Dans un arrêt en date du 6 mai 2014, n° 12-22.881, la Cour de cassation a jugé que la possibilité de résiliation unilatérale par l’employeur au cours des 2 premiers mois de l'apprentissage se ferme si l'apprenti est en arrêt pour accident du travail.

Selon les articles L. 6222.18 et suivants du Code du travail, le contrat d'apprentissage peut, dans les 2 premiers mois de son exécution, être librement rompu par l'employeur ou par l'apprenti, sans qu'ils n'aient à se justifier.

Cette liberté trouve cependant une limite si l'apprenti est en arrêt de travail consécutif à un accident du travail.

Dans ce cas, même si le délai de 2 mois n'est pas écoulé, la faculté de rompre unilatéralement le contrat ne joue pas : la Cour de cassation rappelle en effet qu'en pareil cas, on doit appliquer les règles protectrices de la législation sur les accidents du travail, interdisant de rompre le contrat durant la période de suspension, sauf faute grave ou cas de force majeure.

En conséquence, la rupture prononcée au mépris de ce principe est nulle Face à une telle situation, l’employeur aurait dû attendre que l'apprenti reprenne son travail (après visite médicale de reprise si l'absence a duré au moins 30 jours) car la période de 2 mois aurait repris son cours et il retrouvait sa faculté de rompre unilatéralement le contrat.

» **EXTRAIT DE DONNÉES**
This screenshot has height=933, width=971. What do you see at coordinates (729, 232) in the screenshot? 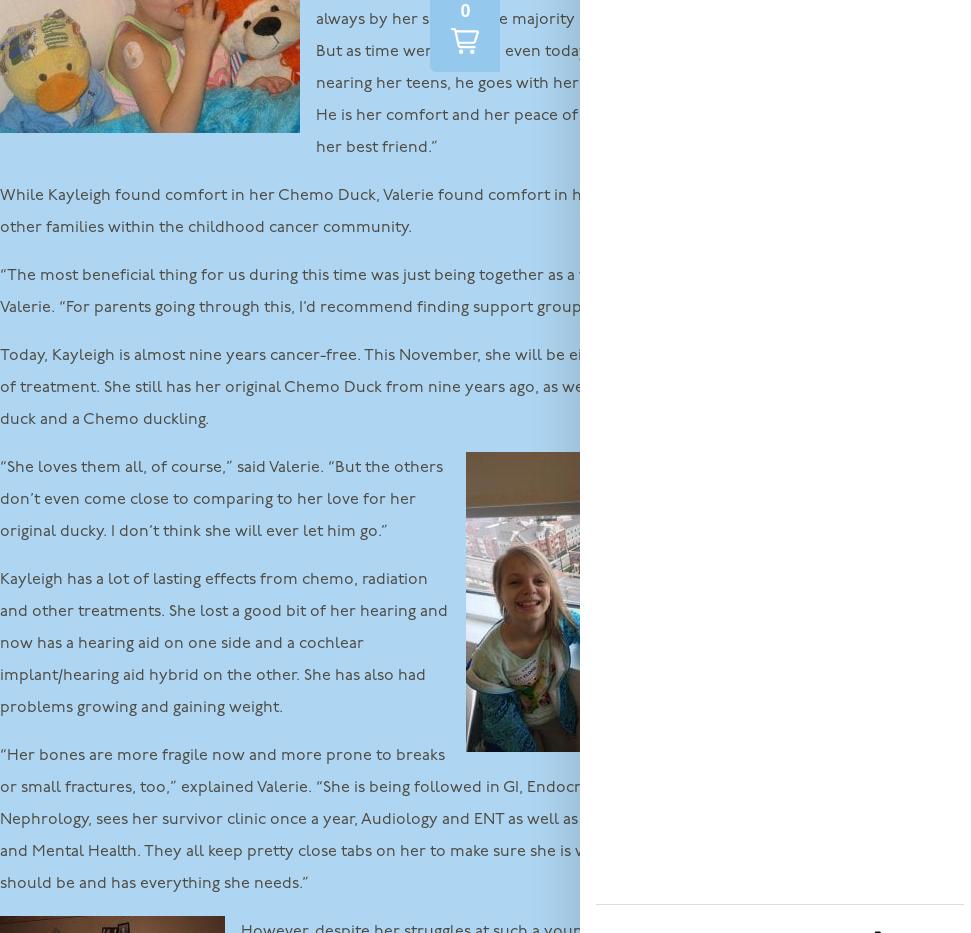
I see `'November 2015'` at bounding box center [729, 232].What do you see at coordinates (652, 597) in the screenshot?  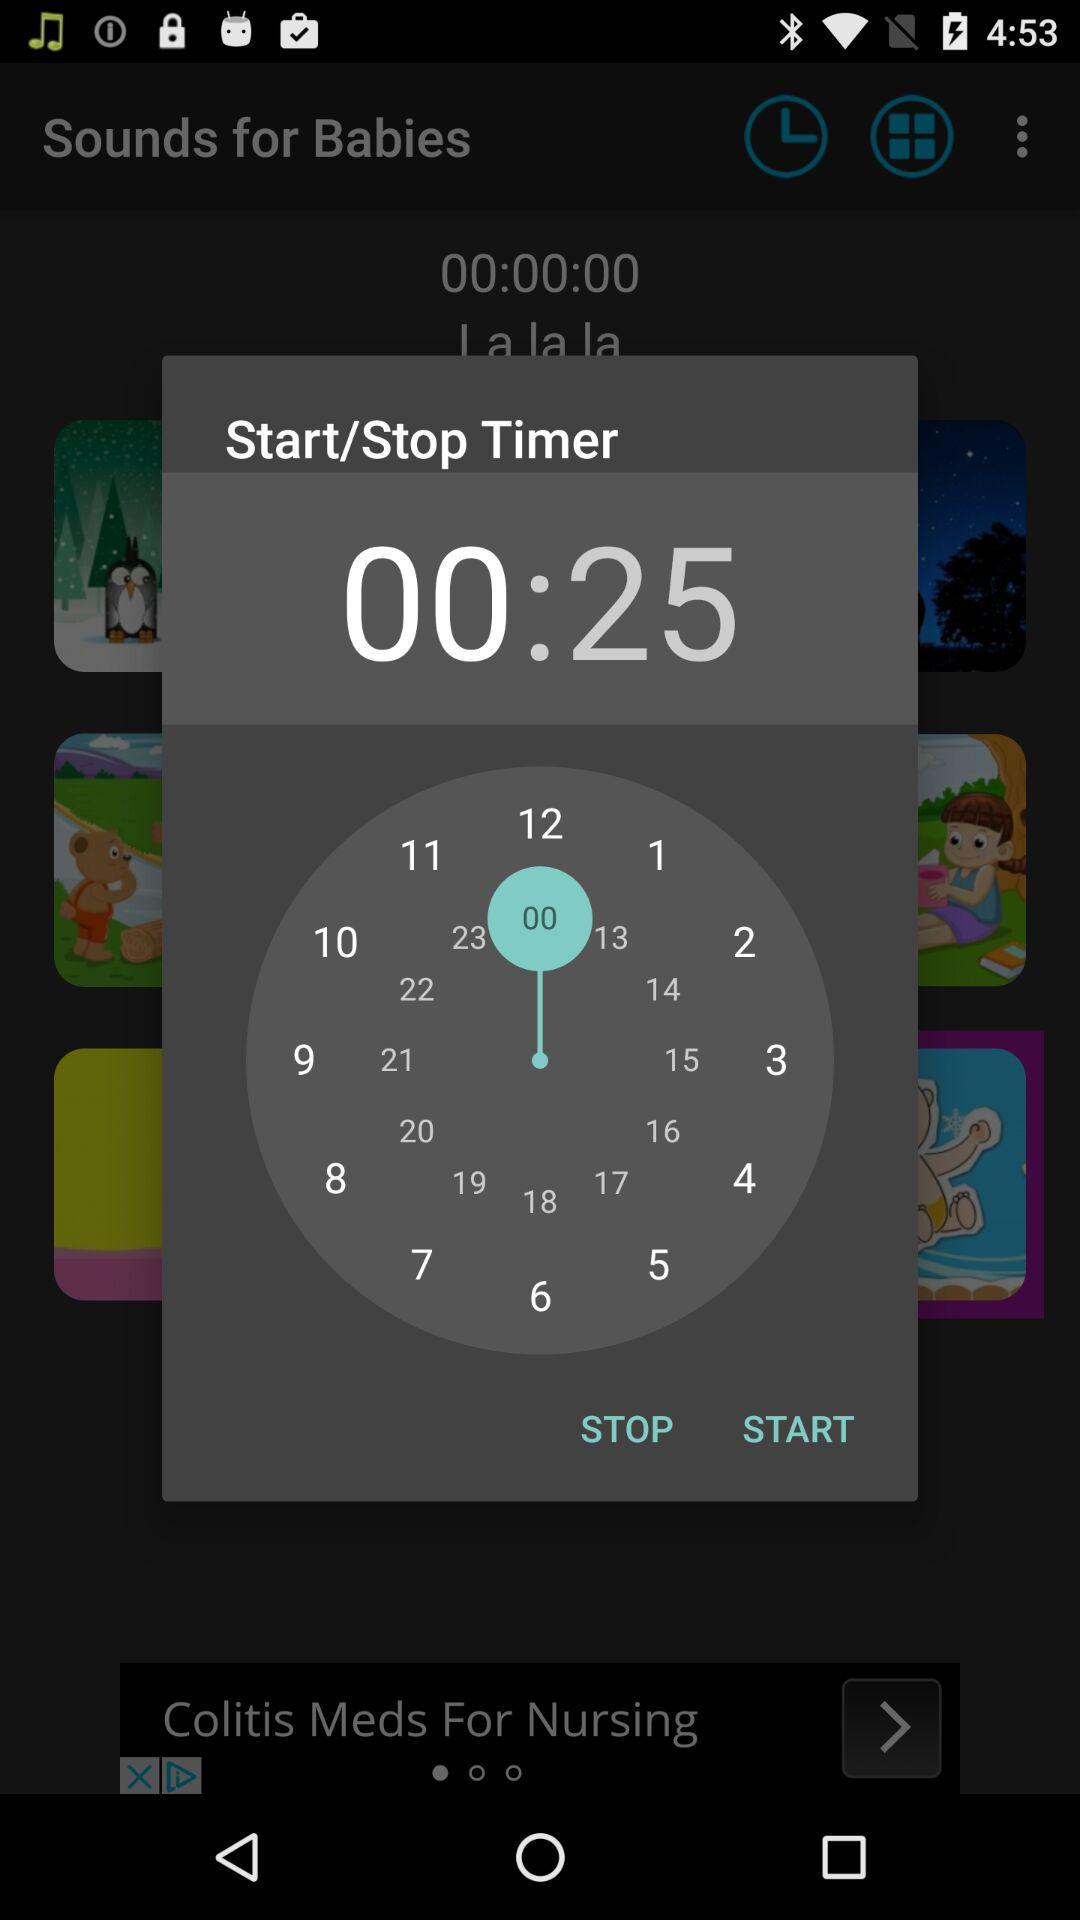 I see `the icon to the right of the : icon` at bounding box center [652, 597].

» **SÉRIE D'EXERCICES**
#1 Recopiez le passage sur la rupture du contrat d'apprentissage depuis « Dans un arrêt » jusqu'à « un accident du travail. », bornes comprises.
#2 D'après le passage sur la rupture du contrat d'apprentissage, dans quels cas reste-t-il possible de rompre le contrat pendant la période de suspension consécutive à un accident du travail ?
Il n'est pas nécessaire de consulter les lignes.

» **CORRIGÉS**
#1
Dans un arrêt en date du 6 mai 2014, n° 12-22.881, la Cour de cassation a jugé que la possibilité de résiliation unilatérale par l’employeur au cours des 2 premiers mois de l'apprentissage se ferme si l'apprenti est en arrêt pour accident du travail.

Selon les articles L. 6222.18 et suivants du Code du travail, le contrat d'apprentissage peut, dans les 2 premiers mois de son exécution, être librement rompu par l'employeur ou par l'apprenti, sans qu'ils n'aient à se justifier.

Cette liberté trouve cependant une limite si l'apprenti est en arrêt de travail consécutif à un accident du travail.

#2 En cas de faute grave ou de force majeure.